Italian football carries a profundity, with the weight of all history bearing down upon it. At its most important, that can stifle. Inter and Milan know that feeling well enough, their false dawns numbering almost as many as genuine daybreaks since last they touched greatness.
Perhaps it is that potency that ensures that following Serie A can feel like a series of opera, dramatic personae acting out scenes that, at least occasionally, feel scripted. The matches are etched onto the books of history immediately, Ciro Immobile writing his name onto the same pages as Michel Platini and Diego Maradona, as Riva and Rivera, as Mazzola, Meazza and Pioli.
Italian football feels like it matters because of this, and it is an acutely serious business. At its best, under the lights, there is something gladiatorial about it, the huge stadia taking on Coliseum proportions, with club owners perched in the stands like emperors.
During the evening of July 26th this year, Torino were playing at SPAL needing just a point to secure their Serie A status and not looking especially like they were likely to get it.
Despite the lack of fans and the fact that the Paolo Mazza is far from colossal, the game seemed to be ambling nowhere. Then, a quarter of an hour in the second half, the ball fell to Simone Verdi on the right-hand side of the SPAL penalty box.Â
He cut forward, and back, and tried to manoeuvre some space for a cross which he eventually cast high into the night, like a leg-spin bowler in a twilight T20, trying to loft the ball high out of the batter’s eyeline. Under the floodlights, it shone, like the moon hovering over the SPAL penalty box.Â
In that moment, as time stood still not just in the Stadio Paolo Mazza, nor Ferrara, but across the whole of the Italian peninsula, another side of Italian football was revealed, Simone Verdi playing his particular role perfectly.
Verdi is 28 years old now. His time for potential is over; he is fully formed.
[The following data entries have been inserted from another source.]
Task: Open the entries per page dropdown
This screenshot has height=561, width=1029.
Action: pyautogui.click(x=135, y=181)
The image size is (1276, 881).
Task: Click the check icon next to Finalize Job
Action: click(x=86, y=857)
At this stage of a career, he should have reached the point of being a reliable force, able to produce a level of consistency that ensures his performances can be of regular benefit to his team.
It is a crude illustration, but were that the case, his team would likely be better than the 2020 vintage of Torino.
Not that Torino are any strangers to this kind of will-o-the-wisp player, this utopian dreamer in the body of a footballer, nor is any team in the lower reaches of the Italian top flight. Mirko Valdifiori wore claret not so very long ago, after all.
These are players who might not quite reach the level one might hope for a fantasista, but cannot be removed from that umbrella entirely. A fantasistino, if you will. Serie A seems to specialise in producing them, creative players who offer only flashes of inspiration. Often, too often, the real talents in that field are imported.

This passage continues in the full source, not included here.